_Aufgabe_
Prüfen Sie, ob die Aussagen 1. bis 3. mit dem folgenden Gesprächsauszug über Eiszeiten und Erderwärmung übereinstimmen. Antworten Sie jeweils mit Ja oder Nein und belegen Sie dies mit den entscheidenden Worten des Auszugs als wörtlichem Zitat.

1. Global liegen zwischen Eiszeiten und Warmzeiten 10 °C Temperaturunterschied.
2. Matulla bewertet eine globale Erwärmung um 2 °C als geringfügige Veränderung.
3. Nach Matulla entsprechen 2 °C global der Hälfte des Weges zwischen den beiden Extrempositionen.

_Vorliegender Text_
****************

Freidhager: Ja, aber wissen Sie, wie viele Leute es gibt, die sagen: „Ach Gott, das hat es ja schon immer gegeben. Es hat Eiszeiten und Wärmezeiten gegeben ...“

Matulla: Ich höre das auch so oft in Diskussionen. Wenn wir über die Menschheit sprechen, dann reden wir von einem Zeitraum ... Was hat die Menschheit bis jetzt erlebt? Der Temperaturunterschied zwischen Eiszeiten und Warmzeiten beträgt global 10 °C. Oft wird gesagt, 2 °C, das ist doch egal, da gehe ich früher baden. Nein! 2 °C global gesehen ist ein Fünftel des Weges zwischen den beiden Extrempositionen, die unser Planet für den Homo sapiens kennt. ... Das ist nicht ein Bisschen, sondern extrem viel.

****************

_Bereitgestellte Daten_
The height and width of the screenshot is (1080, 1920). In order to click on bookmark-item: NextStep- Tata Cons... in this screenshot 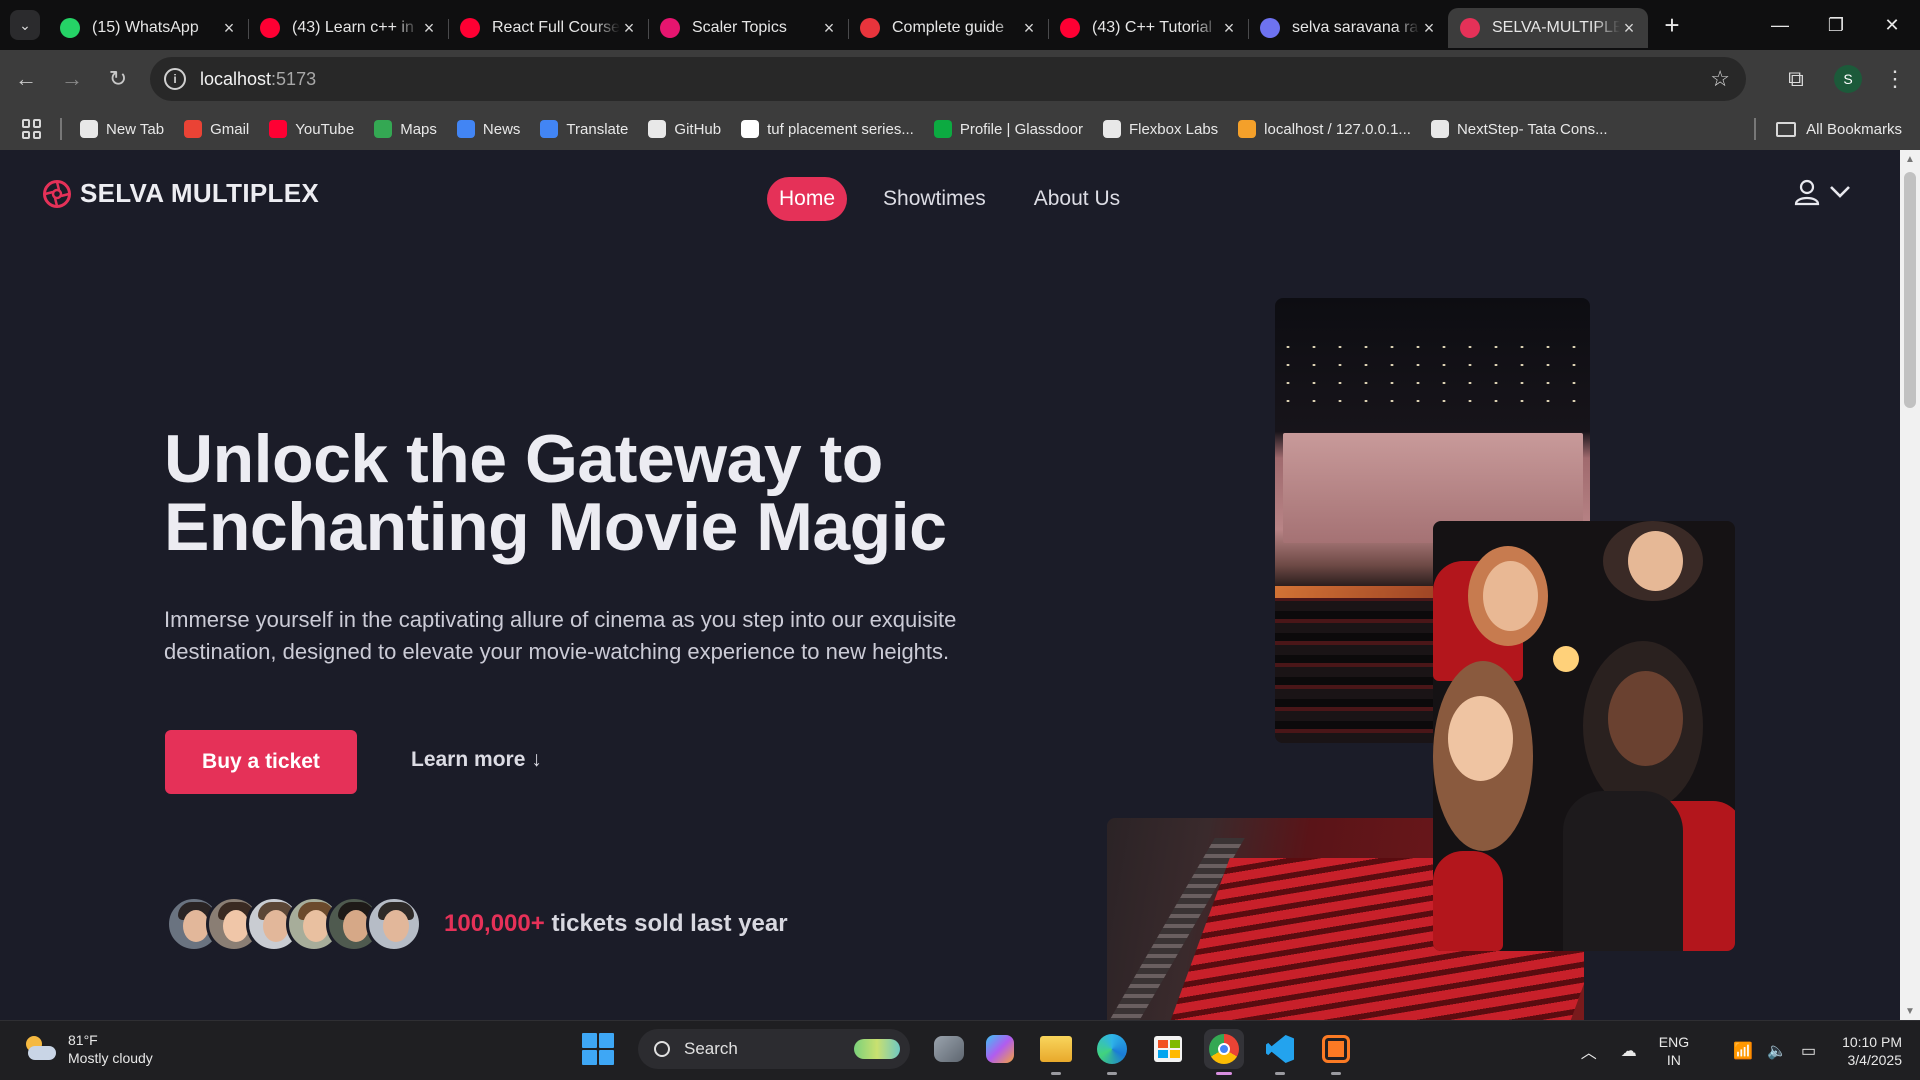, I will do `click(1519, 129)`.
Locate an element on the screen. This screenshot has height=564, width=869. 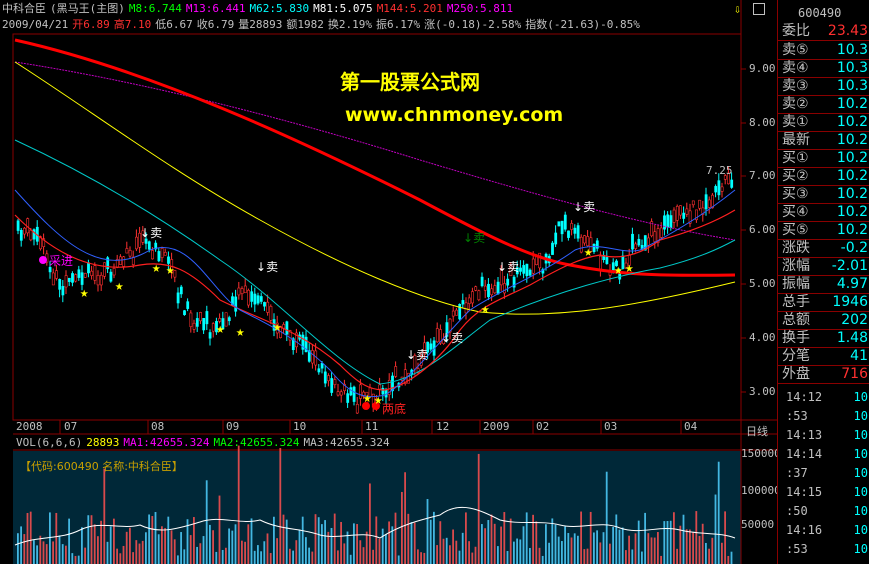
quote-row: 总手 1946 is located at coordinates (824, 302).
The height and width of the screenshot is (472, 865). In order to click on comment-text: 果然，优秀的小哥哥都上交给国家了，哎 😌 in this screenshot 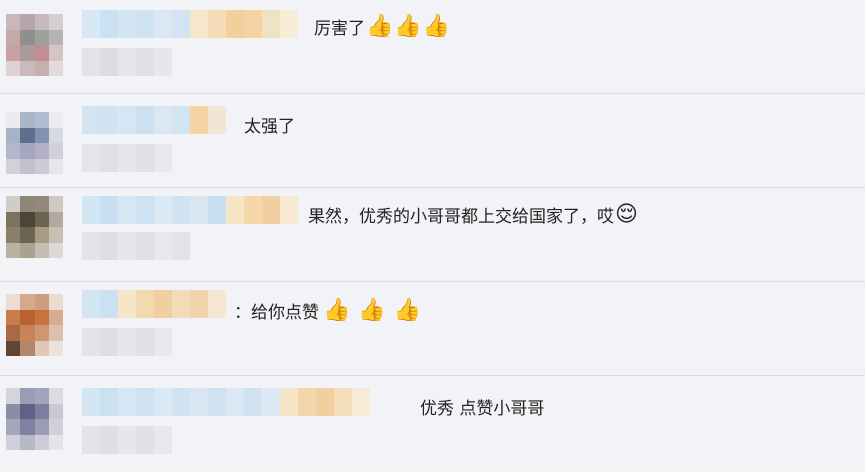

****************

_Gelöste Aufgabe_
1. Ja: „Der Temperaturunterschied zwischen Eiszeiten und Warmzeiten beträgt global 10 °C.“
2. Nein: „Das ist nicht ein Bisschen, sondern extrem viel.“
3. Nein: „2 °C global gesehen ist ein Fünftel des Weges zwischen den beiden Extrempositionen“